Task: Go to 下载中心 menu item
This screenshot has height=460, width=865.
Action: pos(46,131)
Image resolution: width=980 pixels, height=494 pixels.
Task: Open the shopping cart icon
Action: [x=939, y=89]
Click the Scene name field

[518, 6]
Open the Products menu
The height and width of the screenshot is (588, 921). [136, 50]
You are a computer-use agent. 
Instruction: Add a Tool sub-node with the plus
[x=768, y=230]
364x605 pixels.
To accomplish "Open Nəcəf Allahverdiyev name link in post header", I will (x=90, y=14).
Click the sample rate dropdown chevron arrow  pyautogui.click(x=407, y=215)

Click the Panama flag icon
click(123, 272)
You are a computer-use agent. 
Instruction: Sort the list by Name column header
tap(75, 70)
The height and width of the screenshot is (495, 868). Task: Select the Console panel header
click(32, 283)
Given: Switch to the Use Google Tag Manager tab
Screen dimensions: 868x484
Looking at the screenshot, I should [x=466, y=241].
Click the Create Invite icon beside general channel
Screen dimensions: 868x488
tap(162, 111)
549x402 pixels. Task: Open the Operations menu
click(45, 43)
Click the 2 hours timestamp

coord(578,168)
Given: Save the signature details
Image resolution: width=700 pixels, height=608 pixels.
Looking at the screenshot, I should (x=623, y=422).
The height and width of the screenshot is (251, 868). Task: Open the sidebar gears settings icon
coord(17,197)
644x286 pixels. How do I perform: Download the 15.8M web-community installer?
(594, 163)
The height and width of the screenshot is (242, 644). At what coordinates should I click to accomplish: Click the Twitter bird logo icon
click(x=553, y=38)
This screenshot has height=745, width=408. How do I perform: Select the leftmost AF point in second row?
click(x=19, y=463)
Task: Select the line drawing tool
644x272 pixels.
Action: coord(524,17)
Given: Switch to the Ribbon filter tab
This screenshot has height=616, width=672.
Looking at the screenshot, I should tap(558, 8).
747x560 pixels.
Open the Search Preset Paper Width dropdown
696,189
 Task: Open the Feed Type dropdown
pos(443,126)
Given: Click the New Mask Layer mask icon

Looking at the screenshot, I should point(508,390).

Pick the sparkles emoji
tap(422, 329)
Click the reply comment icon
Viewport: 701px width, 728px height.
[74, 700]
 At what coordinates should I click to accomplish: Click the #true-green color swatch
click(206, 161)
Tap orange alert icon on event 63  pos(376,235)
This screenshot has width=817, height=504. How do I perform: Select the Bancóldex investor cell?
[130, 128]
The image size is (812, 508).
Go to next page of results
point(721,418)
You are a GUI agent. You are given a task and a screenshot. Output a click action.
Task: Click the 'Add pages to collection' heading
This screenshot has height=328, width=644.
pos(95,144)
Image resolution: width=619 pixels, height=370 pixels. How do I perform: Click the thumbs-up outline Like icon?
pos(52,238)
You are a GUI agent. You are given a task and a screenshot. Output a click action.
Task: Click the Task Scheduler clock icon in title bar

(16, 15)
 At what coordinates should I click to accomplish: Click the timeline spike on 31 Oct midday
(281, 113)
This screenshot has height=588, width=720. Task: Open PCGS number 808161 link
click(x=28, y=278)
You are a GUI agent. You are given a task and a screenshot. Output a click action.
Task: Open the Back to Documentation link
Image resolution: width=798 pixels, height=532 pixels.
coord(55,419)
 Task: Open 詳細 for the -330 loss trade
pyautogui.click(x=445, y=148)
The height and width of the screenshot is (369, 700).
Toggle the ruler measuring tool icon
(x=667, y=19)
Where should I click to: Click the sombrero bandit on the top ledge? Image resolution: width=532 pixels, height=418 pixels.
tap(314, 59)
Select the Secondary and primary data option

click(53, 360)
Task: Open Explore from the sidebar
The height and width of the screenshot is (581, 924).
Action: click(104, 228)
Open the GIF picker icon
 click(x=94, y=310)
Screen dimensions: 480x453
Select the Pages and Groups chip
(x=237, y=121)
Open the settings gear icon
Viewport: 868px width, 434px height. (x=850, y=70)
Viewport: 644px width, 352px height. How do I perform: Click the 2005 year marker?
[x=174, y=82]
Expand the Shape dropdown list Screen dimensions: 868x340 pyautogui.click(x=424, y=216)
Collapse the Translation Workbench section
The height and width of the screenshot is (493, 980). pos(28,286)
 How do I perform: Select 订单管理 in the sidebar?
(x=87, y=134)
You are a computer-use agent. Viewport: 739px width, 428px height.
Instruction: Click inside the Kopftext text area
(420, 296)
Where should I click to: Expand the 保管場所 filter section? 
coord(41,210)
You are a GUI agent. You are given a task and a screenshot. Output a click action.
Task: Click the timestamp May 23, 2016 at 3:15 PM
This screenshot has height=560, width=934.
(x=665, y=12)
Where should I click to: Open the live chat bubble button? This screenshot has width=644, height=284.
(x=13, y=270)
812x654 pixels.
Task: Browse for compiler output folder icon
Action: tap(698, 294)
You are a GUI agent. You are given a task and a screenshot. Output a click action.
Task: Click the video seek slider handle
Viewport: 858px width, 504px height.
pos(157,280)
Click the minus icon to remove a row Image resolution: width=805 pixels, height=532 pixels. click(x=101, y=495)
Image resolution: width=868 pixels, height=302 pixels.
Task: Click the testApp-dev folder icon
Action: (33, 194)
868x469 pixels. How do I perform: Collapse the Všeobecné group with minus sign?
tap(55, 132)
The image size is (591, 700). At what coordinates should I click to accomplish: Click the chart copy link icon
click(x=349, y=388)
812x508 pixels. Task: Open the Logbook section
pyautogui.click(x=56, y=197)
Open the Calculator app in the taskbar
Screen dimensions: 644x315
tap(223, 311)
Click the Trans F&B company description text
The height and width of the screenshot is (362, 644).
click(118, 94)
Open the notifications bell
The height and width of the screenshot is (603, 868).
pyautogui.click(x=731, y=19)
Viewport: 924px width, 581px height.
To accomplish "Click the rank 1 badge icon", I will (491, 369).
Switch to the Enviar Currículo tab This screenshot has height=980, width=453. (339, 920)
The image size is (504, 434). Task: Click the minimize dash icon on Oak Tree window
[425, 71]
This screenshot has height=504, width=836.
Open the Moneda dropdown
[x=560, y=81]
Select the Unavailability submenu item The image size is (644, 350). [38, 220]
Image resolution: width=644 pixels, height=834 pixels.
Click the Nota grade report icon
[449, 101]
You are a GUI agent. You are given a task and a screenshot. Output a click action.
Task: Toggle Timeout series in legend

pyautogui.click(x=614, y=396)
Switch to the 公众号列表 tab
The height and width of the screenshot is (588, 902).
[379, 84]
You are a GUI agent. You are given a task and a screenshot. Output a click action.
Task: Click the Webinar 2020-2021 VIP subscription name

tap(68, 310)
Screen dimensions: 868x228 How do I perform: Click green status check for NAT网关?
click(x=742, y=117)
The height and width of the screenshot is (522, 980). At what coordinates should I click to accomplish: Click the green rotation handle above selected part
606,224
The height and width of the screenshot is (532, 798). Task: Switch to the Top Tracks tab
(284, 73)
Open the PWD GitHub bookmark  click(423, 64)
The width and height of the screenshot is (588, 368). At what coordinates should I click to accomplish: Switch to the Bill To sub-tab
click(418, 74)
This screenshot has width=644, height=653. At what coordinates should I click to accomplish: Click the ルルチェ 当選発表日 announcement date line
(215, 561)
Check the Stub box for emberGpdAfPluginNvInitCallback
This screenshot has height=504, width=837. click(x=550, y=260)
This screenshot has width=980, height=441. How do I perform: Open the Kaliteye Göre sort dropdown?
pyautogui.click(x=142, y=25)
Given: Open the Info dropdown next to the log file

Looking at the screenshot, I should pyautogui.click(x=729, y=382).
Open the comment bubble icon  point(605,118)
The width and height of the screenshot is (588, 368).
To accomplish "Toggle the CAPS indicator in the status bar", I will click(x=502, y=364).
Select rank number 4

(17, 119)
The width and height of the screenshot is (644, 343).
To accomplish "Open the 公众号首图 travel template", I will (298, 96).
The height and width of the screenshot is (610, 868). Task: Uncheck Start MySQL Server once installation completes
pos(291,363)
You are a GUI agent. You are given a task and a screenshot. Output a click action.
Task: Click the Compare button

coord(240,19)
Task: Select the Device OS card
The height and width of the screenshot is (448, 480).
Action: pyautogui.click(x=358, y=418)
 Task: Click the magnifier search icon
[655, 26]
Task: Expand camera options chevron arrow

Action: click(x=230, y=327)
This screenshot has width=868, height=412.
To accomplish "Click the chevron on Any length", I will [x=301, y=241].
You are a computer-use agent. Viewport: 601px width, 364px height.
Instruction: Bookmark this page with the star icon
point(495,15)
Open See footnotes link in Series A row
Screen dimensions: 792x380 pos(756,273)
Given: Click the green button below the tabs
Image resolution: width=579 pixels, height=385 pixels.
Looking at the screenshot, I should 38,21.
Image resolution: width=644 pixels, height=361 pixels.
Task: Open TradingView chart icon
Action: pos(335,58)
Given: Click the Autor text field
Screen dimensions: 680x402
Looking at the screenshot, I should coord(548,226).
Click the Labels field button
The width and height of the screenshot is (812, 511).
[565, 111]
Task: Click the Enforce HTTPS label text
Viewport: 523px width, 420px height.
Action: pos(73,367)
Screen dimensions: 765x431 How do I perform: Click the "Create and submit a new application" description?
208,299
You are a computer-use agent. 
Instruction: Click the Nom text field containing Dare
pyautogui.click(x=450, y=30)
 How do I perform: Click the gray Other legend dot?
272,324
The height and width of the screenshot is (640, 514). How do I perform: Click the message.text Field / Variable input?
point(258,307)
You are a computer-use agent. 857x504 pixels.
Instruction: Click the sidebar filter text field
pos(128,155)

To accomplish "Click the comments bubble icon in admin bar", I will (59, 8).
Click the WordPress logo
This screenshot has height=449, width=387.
_ _ _ _ _
(Exercise aim): The required result is an exact repetition of the lines from the one containing "Instruction: Click the sidebar" through the last line of the data.

(Solution to the exercise):
Instruction: Click the sidebar filter text field
pos(128,155)

To accomplish "Click the comments bubble icon in admin bar", I will (59, 8).
Click the WordPress logo
This screenshot has height=449, width=387.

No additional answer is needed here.